В Русском музее открыли выставку Вадима Григорьева-Башуна. Деревянным тараканам и пластиковым рыбам удивлялась АННА МАТВЕЕВА.
Это, наверное, самая маленькая выставка Русского музея за последний год. Всего один зал и всего семь экспонатов: две большие кинетические скульптуры плюс пять статичных объектов из дерева и стали. Вадим Григорьев-Башун, которому в следующем году стукнет полвека, в преддверии юбилея собрал небольшое попурри из своих трехмерных работ последних лет. Ингредиенты этого сборного салата объединяет материал (художник много использует дерево, причем относится к дереву с искренней любовью, ценит его и не жалеет денег ни на древесину ценных пород, ни на ее обработку) и единый подход к скульптуре и объекту, как к исследованию философских категорий формы и движения.

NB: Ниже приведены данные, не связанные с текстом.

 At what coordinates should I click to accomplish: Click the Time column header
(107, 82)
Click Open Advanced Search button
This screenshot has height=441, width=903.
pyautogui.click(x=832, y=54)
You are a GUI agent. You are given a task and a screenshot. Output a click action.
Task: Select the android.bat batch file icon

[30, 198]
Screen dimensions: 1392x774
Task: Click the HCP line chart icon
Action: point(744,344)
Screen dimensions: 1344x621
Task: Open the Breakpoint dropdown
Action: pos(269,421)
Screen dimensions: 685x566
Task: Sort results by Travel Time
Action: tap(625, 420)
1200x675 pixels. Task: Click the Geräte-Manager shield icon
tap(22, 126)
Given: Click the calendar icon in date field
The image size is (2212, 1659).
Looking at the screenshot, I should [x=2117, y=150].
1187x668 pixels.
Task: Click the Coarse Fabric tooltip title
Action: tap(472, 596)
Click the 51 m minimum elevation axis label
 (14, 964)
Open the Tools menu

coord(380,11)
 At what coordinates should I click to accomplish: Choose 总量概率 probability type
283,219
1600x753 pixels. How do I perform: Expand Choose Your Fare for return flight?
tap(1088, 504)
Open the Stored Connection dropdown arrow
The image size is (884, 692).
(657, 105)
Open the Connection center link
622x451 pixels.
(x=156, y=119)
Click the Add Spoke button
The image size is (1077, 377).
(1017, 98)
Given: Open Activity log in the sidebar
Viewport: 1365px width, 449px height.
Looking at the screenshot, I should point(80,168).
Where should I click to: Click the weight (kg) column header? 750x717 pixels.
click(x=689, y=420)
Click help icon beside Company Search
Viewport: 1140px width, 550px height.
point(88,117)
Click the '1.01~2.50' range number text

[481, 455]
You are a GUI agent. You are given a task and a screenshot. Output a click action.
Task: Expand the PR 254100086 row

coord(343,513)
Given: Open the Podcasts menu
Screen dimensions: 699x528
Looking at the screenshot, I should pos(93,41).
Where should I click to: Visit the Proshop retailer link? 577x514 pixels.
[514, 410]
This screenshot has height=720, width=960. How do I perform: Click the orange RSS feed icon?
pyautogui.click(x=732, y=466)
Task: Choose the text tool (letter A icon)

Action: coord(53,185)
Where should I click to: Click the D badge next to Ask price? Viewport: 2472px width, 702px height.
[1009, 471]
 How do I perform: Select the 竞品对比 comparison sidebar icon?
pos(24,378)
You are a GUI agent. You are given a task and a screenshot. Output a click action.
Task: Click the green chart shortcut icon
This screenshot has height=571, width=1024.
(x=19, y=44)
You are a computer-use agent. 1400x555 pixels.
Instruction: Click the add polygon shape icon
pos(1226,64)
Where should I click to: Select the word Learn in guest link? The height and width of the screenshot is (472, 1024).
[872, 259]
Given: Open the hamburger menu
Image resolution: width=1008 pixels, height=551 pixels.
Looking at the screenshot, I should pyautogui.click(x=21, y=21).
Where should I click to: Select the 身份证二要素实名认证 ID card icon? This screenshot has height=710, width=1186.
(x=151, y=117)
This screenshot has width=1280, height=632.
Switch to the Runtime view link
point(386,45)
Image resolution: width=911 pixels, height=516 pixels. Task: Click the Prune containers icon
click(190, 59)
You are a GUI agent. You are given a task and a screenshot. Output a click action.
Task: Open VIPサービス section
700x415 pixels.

В центре внимания — объект, давший название всей выставке: "Проект С21-S21" (Григорьев-Башун вообще любит называть свои работы не именами, а шифрами из одному ему понятных букв и цифр), он же "Саркофаг ХХ века". Это и вправду саркофаг: овальный гроб вполне человеческого размера на металлических ножках отчетливо напоминает крупное насекомое. Сходство подчеркивает крышка саркофага, разделенная на два как бы надкрылья, которые медленно то смыкаются над гробом, то с негромким жужжанием раздвигаются в стороны. Сделан гроб из очень красивой полированной "элитной ольхи" (так написано в каталоге выставки), а механизм, который делает крылышками "бяк-бяк-бяк-бяк", создавали в макетном отделе объединения "Малахит", которое вообще-то занимается разработкой подводных лодок. Причем "Малахит" работал над механическим насекомым семь лет (правда, с перерывами) — едва ли не больше, чем над своей основной продукцией, военными субмаринами. Если встать на цыпочки, то можно заглянуть во внутренности саркофага и не обнаружить там ничего интересного: саркофаг пуст и пока еще только ждет своего жильца — Вадим Григорьев-Башун твердо намерен после смерти лечь в землю именно в этом гробу.
Надо сказать, что тут-то и возникают вопросы к автору. На первый взгляд вроде бы хорошо понятно, "что хотел сказать художник": его саркофаг-насекомое похож не только на таракана-переростка, но и на гигантского скарабея, древний египетский символ солнца и преходящего времени. А одновременно он похож на лодку — не подводную, а надмирную, в которой душа уплывает к иным берегам. Получается доступная философская лирика: художник делает из искусства транспорт, который должен доставить его в бессмертие, — довольно распространенное в истории этого самого искусства явление. Но при чем тут, простите, "элитная ольха"? Что прибавляет к философии художника безупречно гладкая полировка, из-за которой "Саркофаг ХХ века" навевает мысли о глянцевом паркете новорусских дач? И зачем над объектом битых семь лет трудилось закрытое конструкторское бюро, если, судя со стороны, там вполне достаточно одного простого моторчика? Весь этот гламур не добавляет к "Саркофагу" ни единого нового смысла, но одним махом переводит объект куда-то в сферу дизайна интерьера, где действительно важны такие мелочи, как элитность древесины и высокотехнологичность механизма. Точно так же избыточен и второй большой объект Вадима Григорьева-Башуна — стилизованная рыба из пластика и оргстекла. Вместо глаза у нее хрустальный шар, а из-под хвоста бьет струей фонтан. Рыба рыбой, но уж больно она напоминает фонтанчик в торговом центре средней руки. Вообще, художника постоянно подводят именно фактуры: он делает ложный шаг, как только хочет "сделать публике красиво". Его любимое полированное дерево ценных пород сплошь и рядом предает его, превращая серьезные вещи-размышления в глянцевые безделушки. При этом стоит ему забыть о "красивостях", как все становится на свои места. Плоский "Квадрат в квадрате" — вполне достойная авангардная вещь. Его не представленные на выставке цветные объекты наследуют одновременно супрематизму Малевича (по работе с формой) и теориям Матюшина (по работе с цветом). Художник учится всю жизнь: сейчас он явно проходит урок на тему "как отличить философию от декоративного искусства".